**Instructions to follow**
Work through the listing below and give again exactly the lines from the one with "The height and width of the screenshot is (297, 222)." to the one with "Task: Click the add folder icon with plus", both ends included. All other lines and all pictures stay out.

--- Provided information Enclosed Below ---

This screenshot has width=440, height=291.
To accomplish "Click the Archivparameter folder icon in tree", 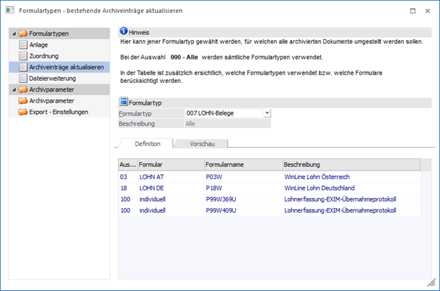I will pyautogui.click(x=23, y=101).
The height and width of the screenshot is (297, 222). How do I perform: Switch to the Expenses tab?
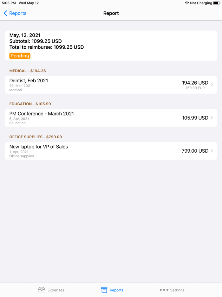point(51,290)
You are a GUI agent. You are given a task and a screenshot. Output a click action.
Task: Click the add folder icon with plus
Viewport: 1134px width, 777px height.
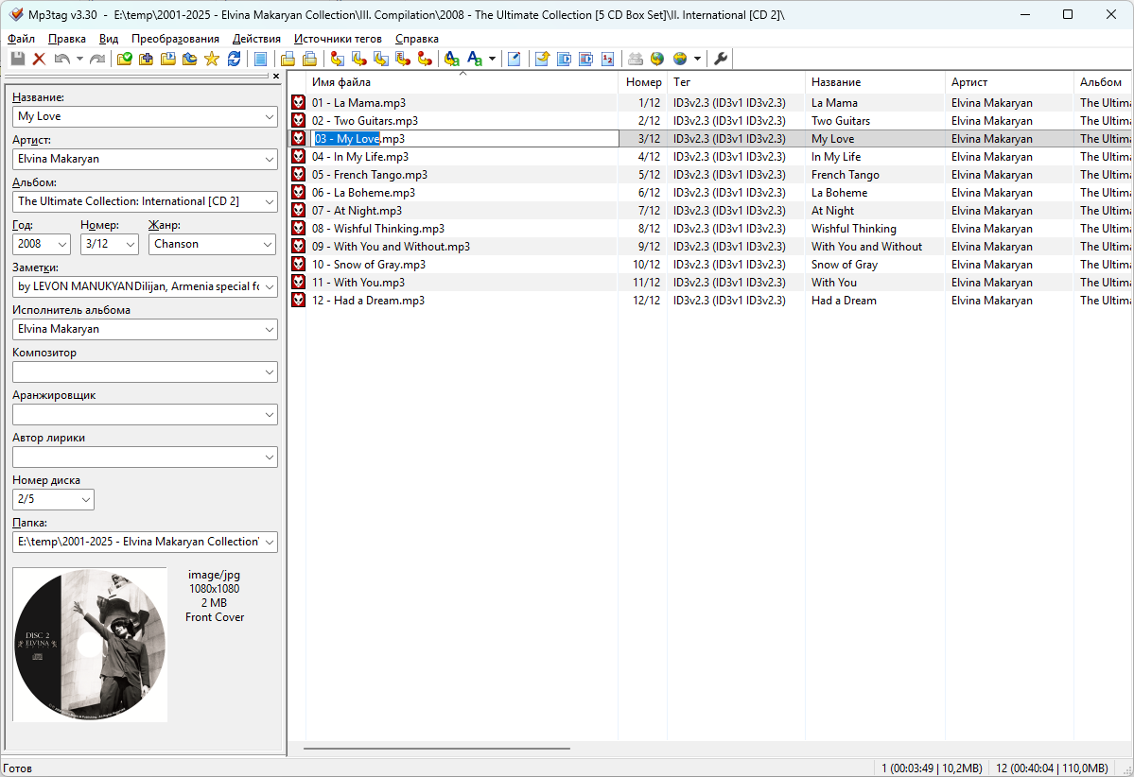pyautogui.click(x=146, y=59)
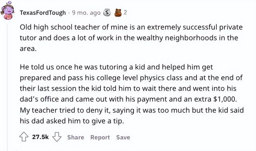Click the paragraph starting "He told us once"
Image resolution: width=256 pixels, height=151 pixels.
point(132,94)
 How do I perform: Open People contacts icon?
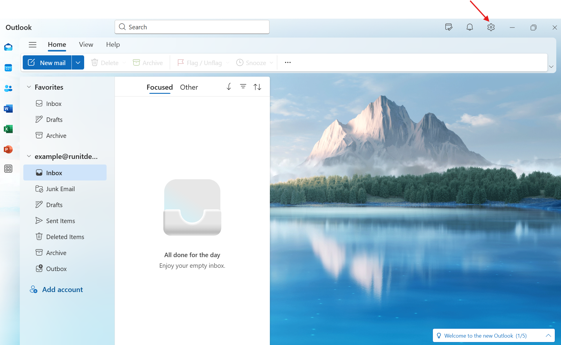(8, 88)
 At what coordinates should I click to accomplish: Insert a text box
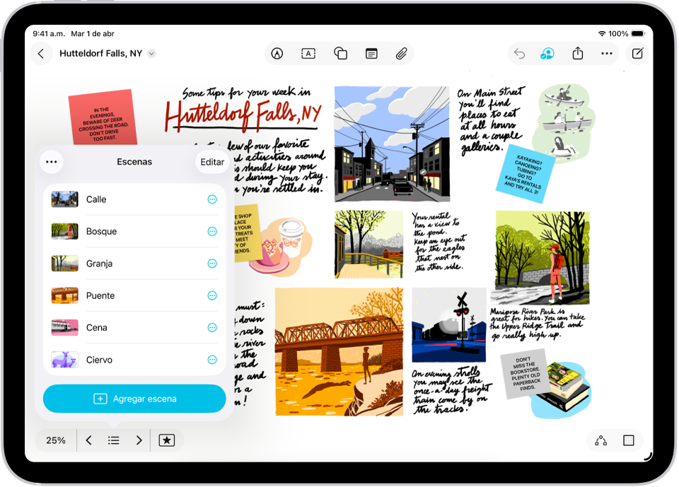point(308,53)
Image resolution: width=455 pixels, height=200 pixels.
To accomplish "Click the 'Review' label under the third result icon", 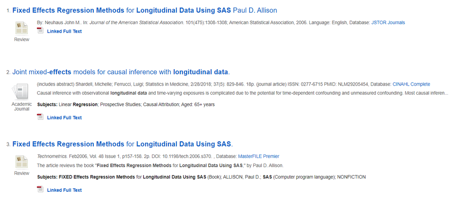I will point(21,173).
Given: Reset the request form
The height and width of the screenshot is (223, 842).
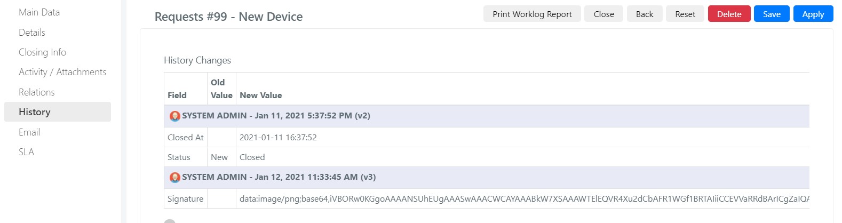Looking at the screenshot, I should click(x=685, y=14).
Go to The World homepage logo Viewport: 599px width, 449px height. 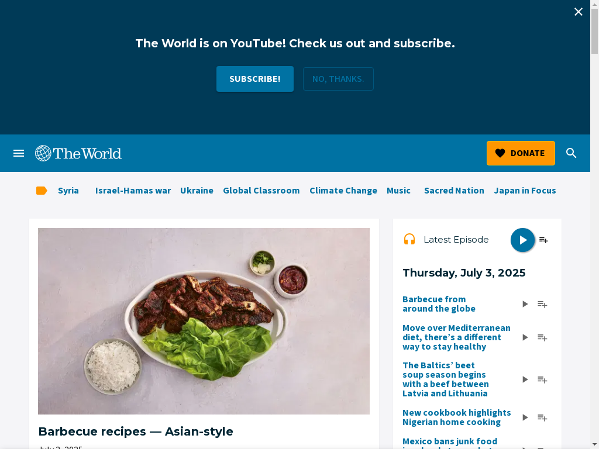pos(78,153)
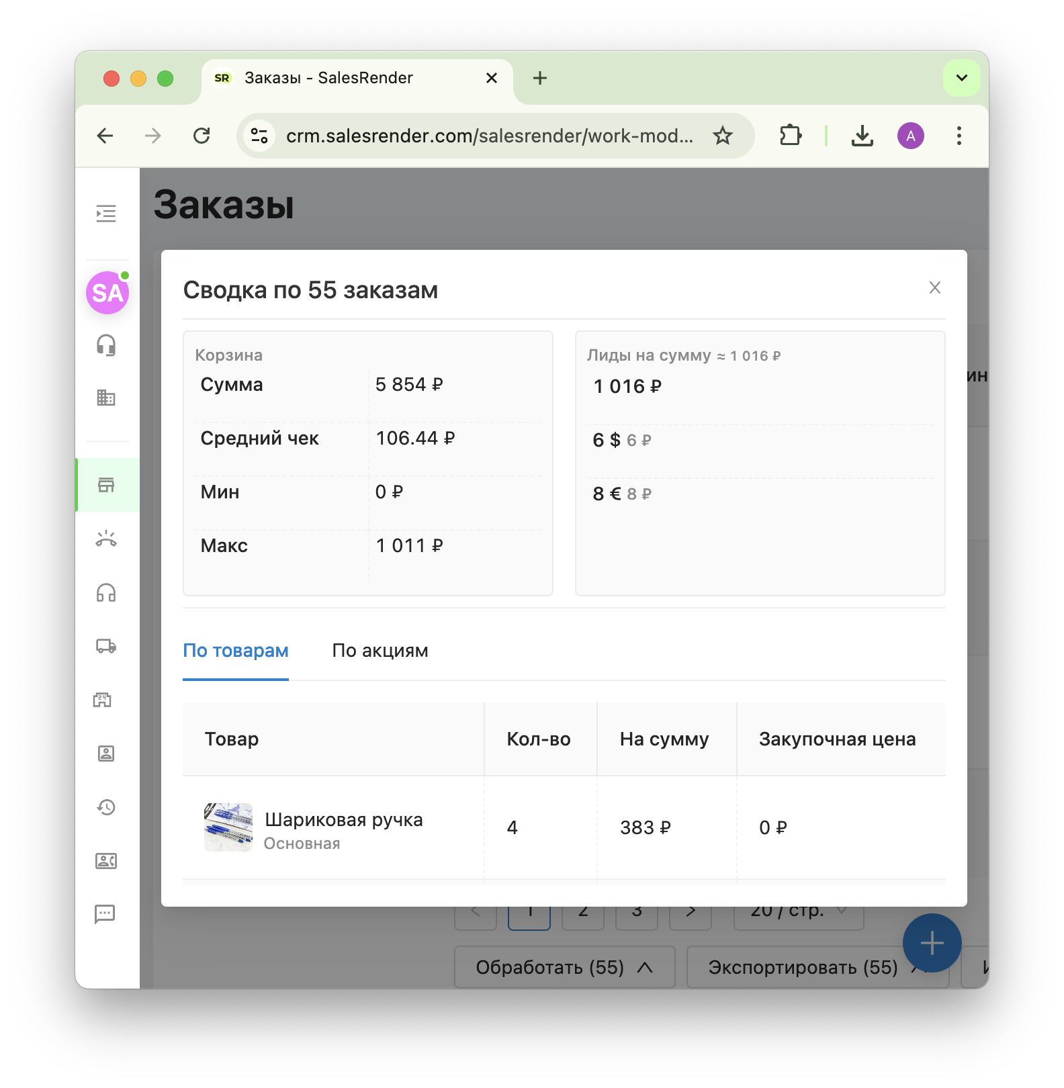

--- End of Enclosed Provided information ---

**Finished task**
The height and width of the screenshot is (297, 222). How do I perform: Switch to the Expenses tab?
point(51,290)
You are a GUI agent. You are given a task and a screenshot. Output a click action.
Task: Click the add folder icon with plus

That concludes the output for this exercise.